April 13-15, 2007 - The obvious highlight of the meet was the great American Record by Shalane Flanagan in the Women's 5000.  Running alone for most of the race, she clocked an amazing 14:44.80 to break Regina Jacob's mark from 2000.  Akiba McKinney jumped a world leading 22- 4 1/2 and the MVP Track Club sped to another world leading mark of  3:30.58 in the 4 x 400 Relay.  On the men's side, Arturo Barrios led a great field to the tape in a world leading 13:11.37 in the Men's 5000, with Anthony Famiglietti second in an American leading 13:11.93.  The Arkansas Alums rushed to a great 38.30 in the 4 x 100 relay while Olympic Champion Dwight Phillips won the long jump with a fine 26- 9 effort.  Mexico's Gio Lanaro established a meet and stadium record in the pole vault with a superb effort of 19- 1 defeating a world class field.  Libor Charfreitag won the hammer for a record seventh time with a fine toss of 263- 8.  In all, 7 world leading marks were established along with 9 US leaders.

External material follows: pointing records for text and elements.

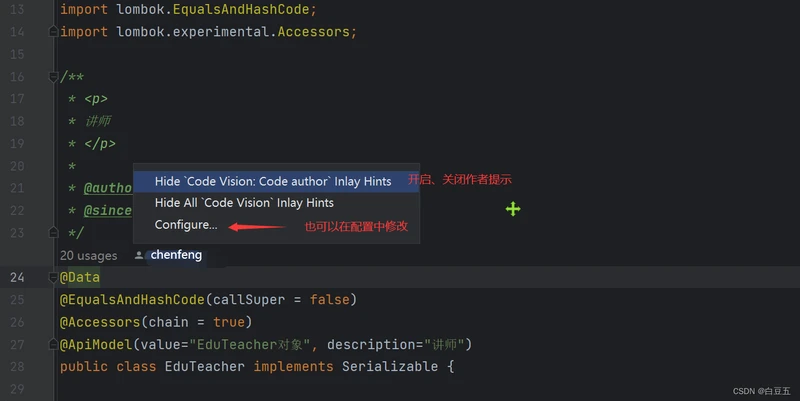Viewport: 800px width, 401px height.
Task: Collapse the import block fold marker on line 14
Action: tap(53, 32)
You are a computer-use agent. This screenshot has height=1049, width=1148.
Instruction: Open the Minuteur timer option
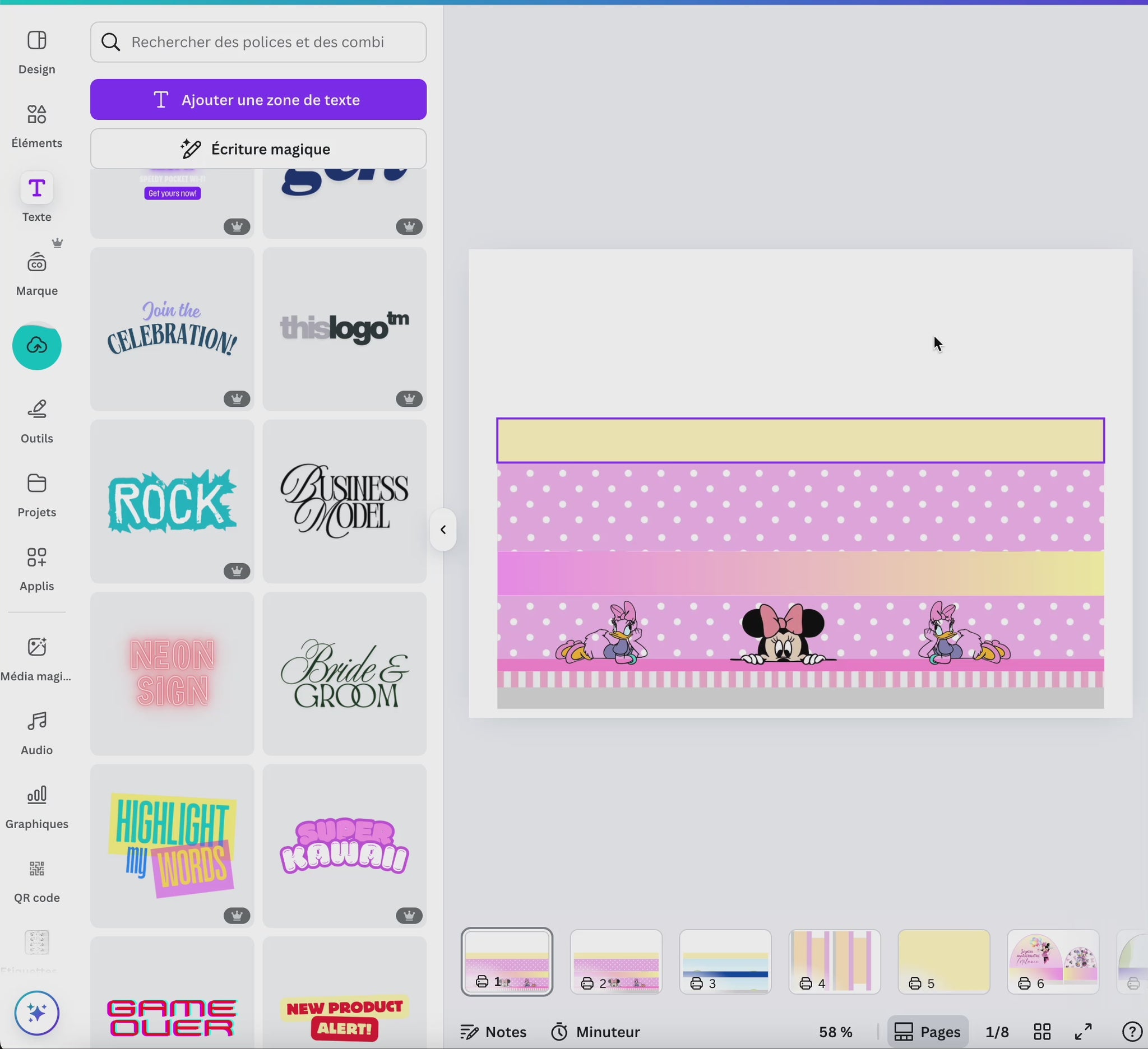point(596,1032)
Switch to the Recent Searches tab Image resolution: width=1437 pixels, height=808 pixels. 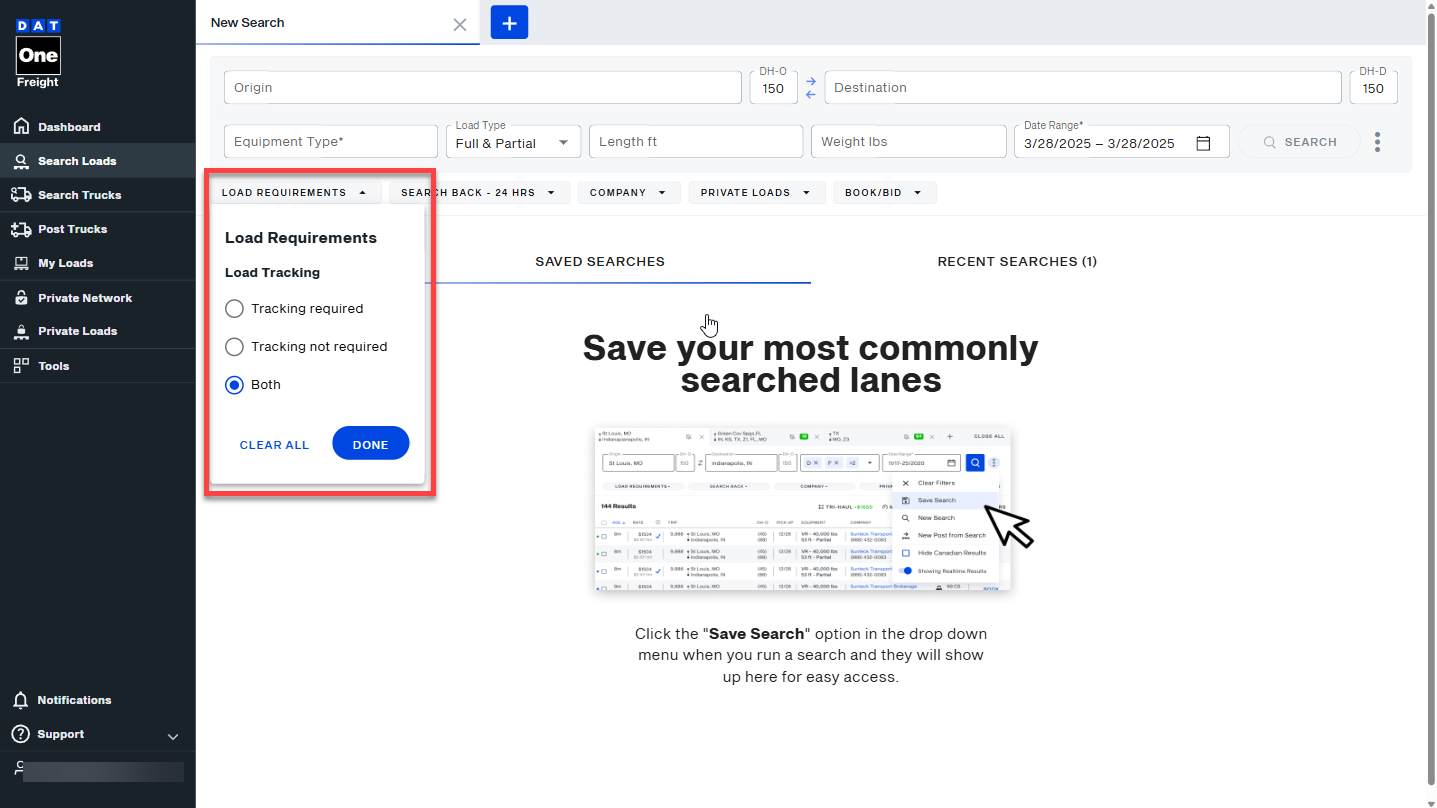tap(1016, 261)
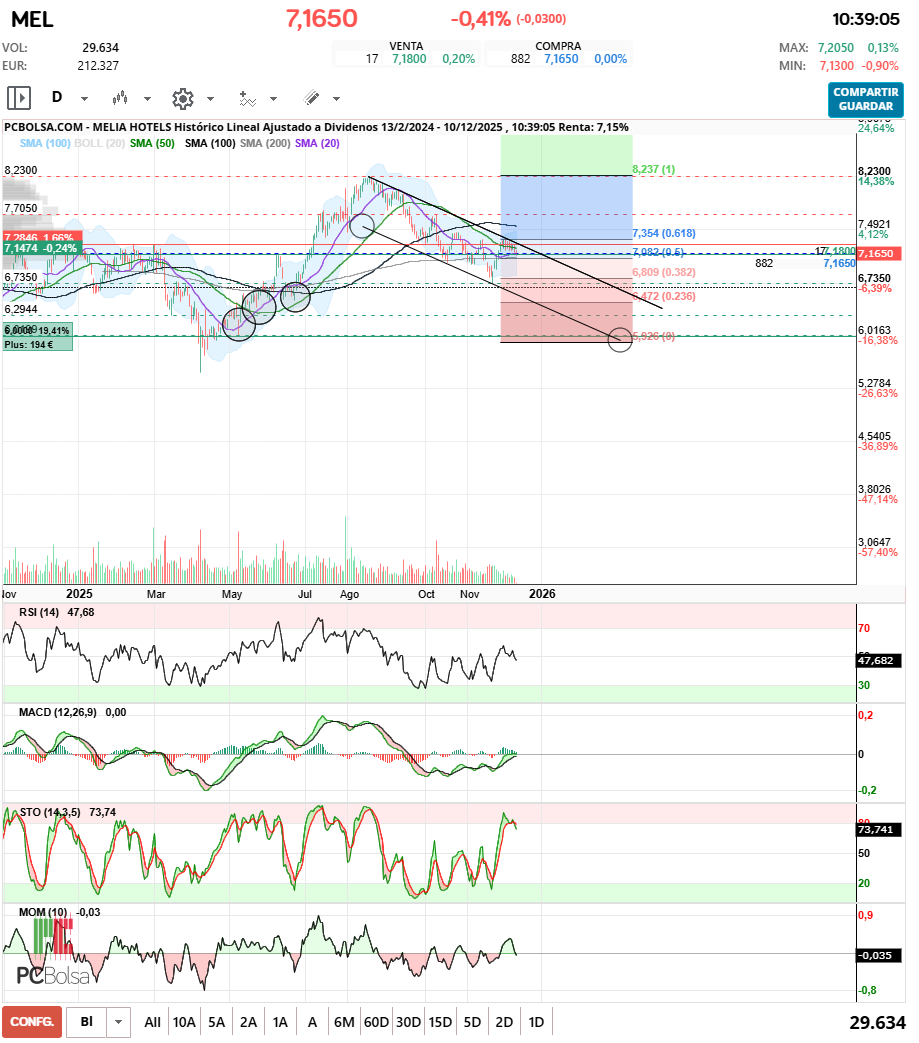Open the BI selector dropdown arrow
This screenshot has width=919, height=1043.
[119, 1022]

April 17-20, 2008 - Being just a few short months before the Olympic Games in 2008, the Mt. SAC Relays was once again a season opener for numerous Olympians from the United States and the world.  Tyson Gay ran anchor on the victorious Team Adidas 4X100M Relay (38.51), Stephanie Brown Trafton won the discus competition with a toss of 202'8", a prelude to her Olympic Gold Medal winning toss at Bejing. Anthony Faminlietti captured the steeplechase at 8:26.94 and then went on to win the Olympic Trials, securing a spot of the U.S. team.  Mt. SAC regulars Dwight Phillips and stadium record holder Giovanni Lanaro both won their respective events in 2008 and defended their Mt. SAC Relays titles from 2007l.  Phillips notched his second victory in a row  with a 27' 00"1/2" long jump and Lanaro with an 18' 00"1/2" pole vault.  2008 also saw the an "old" sponsor return again in a very new way.  PUMA  returned  as the events title sponsor and made a very big splash in their first year back.